Looking down on Long Beach

Long Beach, Long Island, New York — as seen from 35,000 feet above:

Looking down on Long Beach

If you were curious, those dark lines converging toward the horizon are the shadows of clouds and haze in the atmosphere, and are officially called anticrepuscular rays.  A little nugget for everybody’s vocabulary…

EXIF:
Olympus E-M1, M.Zuiko 12-40mm f/2.8 lens at 22mm
ISO 200, f/5.0, 1/800 sec.

Point of focus

Anti-solar rays (a.k.a. anti-crepuscular rays) seen from a jet window off the coast of Moloka’i, Hawaii:

Point of focus

Most of the time when I’m flying somewhere, I’m stuck in whatever seat I happened to be assigned.  But every once in a while, I get lucky.

This was one of the very lucky times.

We took a family trip to Hawaii this past Thanksgiving (for non U.S. folks, it’s a harvest-related holiday in late November).  One of the inter-island flights we were on happened to be very lightly filled — maybe one seat in 5 held a passenger.  This meant, of course, that once we reached cruising altitude, I was free to move around and look for a good photo opportunity.

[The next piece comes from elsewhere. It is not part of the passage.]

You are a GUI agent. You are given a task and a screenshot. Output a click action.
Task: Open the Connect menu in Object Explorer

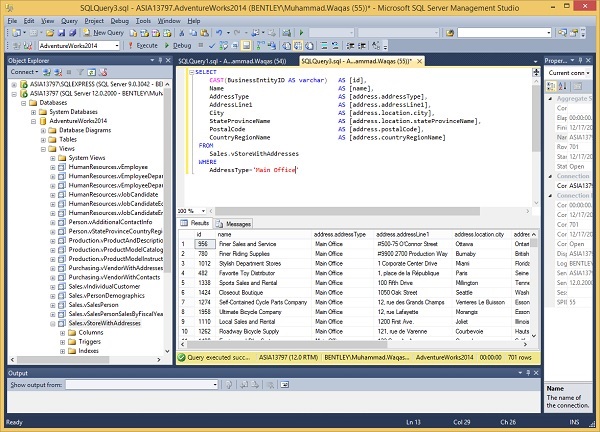click(25, 72)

Since we took off just before sunset, and it had been a hazy / rainy afternoon, conditions were perfect for crepuscular rays.  As it turned out, getting airborne made conditions even better for anti-crepuscular rays — in both cases, parallel rays of sunlight appear to converge thanks to the viewer’s perspective.  In this case, the anti-solar point is just off the island of Moloka’i.